Longtemps, la nature du régime et le manque de liberté académique ont semblé être un frein rédhibitoire au processus de création, de rupture technologique. On est peut-être sur le point d’assister à un tournant.
Il est un domaine en effet où certaines tares du pays – surpopulation, dictature, dirigisme économique et surveillance policière – pourraient bien devenir autant d’avantages concurrentiels: celui de l’intelligence artificielle (IA). C’est-à-dire le principal secteur d’activité du futur. Les Etats-Unis ont certes encore une bonne longueur d’avance en concentrant sur leur territoire les géants mondiaux du net. Mais la Chine est engagée dans une course-poursuite. Et elle va très vite.

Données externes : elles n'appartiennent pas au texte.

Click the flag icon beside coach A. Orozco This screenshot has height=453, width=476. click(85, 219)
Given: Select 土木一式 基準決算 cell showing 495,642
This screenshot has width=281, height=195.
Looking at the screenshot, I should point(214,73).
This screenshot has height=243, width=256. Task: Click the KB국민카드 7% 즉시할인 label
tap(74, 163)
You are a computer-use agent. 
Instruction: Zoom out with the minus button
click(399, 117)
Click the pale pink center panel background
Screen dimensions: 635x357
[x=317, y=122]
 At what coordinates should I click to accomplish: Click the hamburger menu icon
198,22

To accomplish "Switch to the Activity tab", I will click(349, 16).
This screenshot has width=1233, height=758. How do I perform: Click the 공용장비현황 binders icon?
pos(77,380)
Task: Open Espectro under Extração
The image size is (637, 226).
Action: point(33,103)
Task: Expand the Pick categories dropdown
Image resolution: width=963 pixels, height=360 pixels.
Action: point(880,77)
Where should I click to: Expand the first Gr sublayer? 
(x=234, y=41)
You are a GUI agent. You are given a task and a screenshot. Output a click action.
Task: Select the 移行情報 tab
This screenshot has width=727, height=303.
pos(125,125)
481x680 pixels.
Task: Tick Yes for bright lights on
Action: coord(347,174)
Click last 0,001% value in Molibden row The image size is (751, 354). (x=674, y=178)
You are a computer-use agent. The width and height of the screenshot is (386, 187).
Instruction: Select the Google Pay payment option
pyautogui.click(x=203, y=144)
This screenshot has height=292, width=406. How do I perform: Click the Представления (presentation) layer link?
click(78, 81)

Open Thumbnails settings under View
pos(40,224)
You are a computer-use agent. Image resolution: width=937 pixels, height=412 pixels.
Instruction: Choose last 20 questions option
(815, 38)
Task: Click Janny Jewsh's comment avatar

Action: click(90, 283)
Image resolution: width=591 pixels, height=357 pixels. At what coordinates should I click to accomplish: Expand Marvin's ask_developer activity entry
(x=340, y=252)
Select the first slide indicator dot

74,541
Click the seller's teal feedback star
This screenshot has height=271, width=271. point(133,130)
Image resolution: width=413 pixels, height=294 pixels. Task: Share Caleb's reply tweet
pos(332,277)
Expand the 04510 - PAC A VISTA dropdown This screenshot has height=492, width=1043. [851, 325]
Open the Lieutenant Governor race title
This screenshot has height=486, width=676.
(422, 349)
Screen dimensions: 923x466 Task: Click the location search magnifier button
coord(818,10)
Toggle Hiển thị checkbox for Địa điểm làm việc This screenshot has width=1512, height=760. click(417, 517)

Qu’on en juge: le pétrole du XXIe siècle, a-t-on pris l’habitude de dire, est le big data. Ces données sont produites par des individus, vous et moi. Plus il y a d’individus ou de consommateurs, plus il y aura de données à exploiter, donc de matière à transformer en services économiques. La Chine, avec 1,3 milliard d’individus bientôt tous connectés, est donc richissime en ressources. Un bassin qui plus est complètement captif à l’intérieur d’une grande muraille électronique qui exclut la concurrence étrangère. Les géants du net chinois comme Baidu, Alibaba, Tencent – des entreprises privées qui travaillent main dans la main avec le gouvernement – multiplient les services innovants à leur clientèle. Ils avancent aussi très vite dans le deep learning (l’«apprentissage profond»), processus par lequel les machines développent leur propre savoir-faire. Ces géants chinois sont guidés par un Etat qui a une stratégie de développement répondant à des impératifs à la fois économiques et sécuritaires. Le Parti communiste entend en effet mettre en place un système de «crédit social» permettant de noter tous ses citoyens, du berceau au tombeau, grâce à leur traçage électronique complété par un quadrillage du territoire par la vidéosurveillance. Ce n’est ainsi pas un hasard si la Chine est d’ores et déjà pionnière dans les technologies de reconnaissance faciale. La protection des données, contrairement à ce qui se fait en Europe (le troisième acteur de cette course), étant très relative, sinon inexistante, la Chine pratique le big data à une échelle inconnue ailleurs.
Le big data n’est pas tout? Sans doute. L’intelligence artificielle a besoin d’ingénieurs qui créent les algorithmes et pensent les ordinateurs de demain. Dans ce domaine, les Etats-Unis semblent indépassables, notamment par leur capacité à attirer les meilleurs talents du monde entier. Cela est toutefois en train de changer avec les politiques migratoires restrictives de Donald Trump. La moitié des ingénieurs en IA de la Silicon Valley sont Chinois, expliquait en début de semaine au Financial Times un industriel chinois. Nombre d’entre eux envisagent aujourd’hui de rentrer dans leur pays, là où se trouvent les plus grands gisements du nouveau pétrole.